■ Travail à faire
Poursuivez le texte sur le pouvoir d'achat, placé ci-dessous, à partir de sa dernière phrase.

■ Texte fourni
La controverse du pouvoir d’achat

 

 

En Octobre dernier, statisticiens, économistes et ministres étaient au diapason. La fin de l’année s’annonçait comme faste pour la hausse du pouvoir d’achat. Celui-ci devait être regonflé par la baisse de la taxe d’habitation et la suppression des cotisations salariales. Après un premier trimestre dans le rouge (-0,5%), on s’attendait à une hausse de 1,7% au 4ème trimestre, et même à une hausse de 1,3% sur l’ensemble de l’année.

La hausse inattendue du prix du pétrole a perturbé ces perspectives et jeté les manifestants sur les routes, mais d’après les arguments officiels ce rebond de l’inflation ne devait pas empêcher que le pouvoir d’achat augmente en moyenne à la fin de l’année ainsi qu’en 2019, ce que le gouvernement s’est évertué à démontrer à partir du mois de Septembre.

Comme nous l’analysons plus bas, les faits ne semblent pas confirmer le discours des ministres. Non seulement il ne semble pas y avoir d’amélioration du sort des moins fortunés dans le présent et l’avenir, mais cette situation n’est pas nouvelle. Nous allons montrer des chiffres du pouvoir d’achat des français depuis 20 ans et dans la période récente, non seulement en moyenne, comme le fait le gouvernement, mais, chaque fois que c’est possible, par tranche de revenu. Et montrer que si les plus fortunés s’en tirent très bien, les moins riches sont moins favorisés.

Regardons donc les chiffres, d’abord sur longue période, de 1996 à 2016, période pour laquelle l’INSEE nous fournit des données de niveau de vie. Le graphique ci-dessous montre d’une part l’évolution moyenne (en vert), d’autre part l’évolution des déciles inférieurs (en bleu en-dessous du 6e décile, ou revenus inférieurs à 20000 euros en 1996), et des déciles supérieurs (en rouge 6ème décile et au-dessus, ou revenus supérieurs à 20000 euros en 1996)[1]

 

 

On voit sur ce graphique qu’avant 2008, les 3 courbes progressent plus ou moins ensemble, même si les plus modestes semblent augmenter un peu moins. A partir de 2008, il y a une divergence. Tandis que la moyenne progresse légèrement, les classes supérieures progressent fortement tandis que les classes inférieures perdent 5% par rapport à la moyenne. A partir de 2013 les courbes semblent se rapprocher de nouveau et avoir des croissances similaires, mais les catégories modestes restent perdantes, ne parvenant même pas à retrouver leur niveau de 2008.

On peut aussi montrer ce qu’il en a été pour les déciles extrêmes (au-dessus du 9ème et en dessous du 1er).

 

 

Ce graphique montre que le décrochage du décile le plus bas a eu lieu vers 2005, et que depuis cette date il n’a guère progressé. Au contraire le décile supérieur a gagné environ 15%, puis en a perdu 10 depuis la crise, mais reste nettement gagnant.

Ces chiffres un peu anciens montrent que si on peut argumenter que le pouvoir d’achat moyen progresse, en revanche celui des plus démunis a tendance à stagner depuis la crise de 2008.

■ Entrées affichées

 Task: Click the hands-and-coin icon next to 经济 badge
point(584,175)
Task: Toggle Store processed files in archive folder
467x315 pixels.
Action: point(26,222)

■ Réponse
Si on en vient à la période récente, depuis 2 ans la controverse continue. Le gouvernement communique en permanence sur les hausses de pouvoir d’achat à venir, mais soit les analystes qui refont les calculs n’en trouvent pas autant, soit le gouvernement change ses plans en baisse.

Pour en juger, nous n’avons plus les chiffres certifiés de l’INSEE pour les revenus disponibles, ni a fortiori du niveau de vie par tranches. L’annexe montre comment nous avons fait une estimation de la hausse du revenu pour les années passées 2017 et 2018 et pour l’année à venir 2019.

La conclusion est que s’il y a des gains de pouvoir d’achat, ils seront faibles :

– en 2017 ils ont été en moyenne de 1,2%. Nous n’avons pas de répartition par décile.

– en 2018-2019, ils seront également faibles (zéro en 2018 et environ 1% en 2019). Une étude par décile montre que si on enlève les gains des plus riches de 5%, les autres soit gagnent faiblement (0,5 à 0,9% suivant les déciles) soit, pour 40% de la population, perdent entre 0,5 et 1%. Ces perdants sont aux deux bout de la distribution : les 20% les moins riches et les 20% les plus riches (sauf les 1% très riches).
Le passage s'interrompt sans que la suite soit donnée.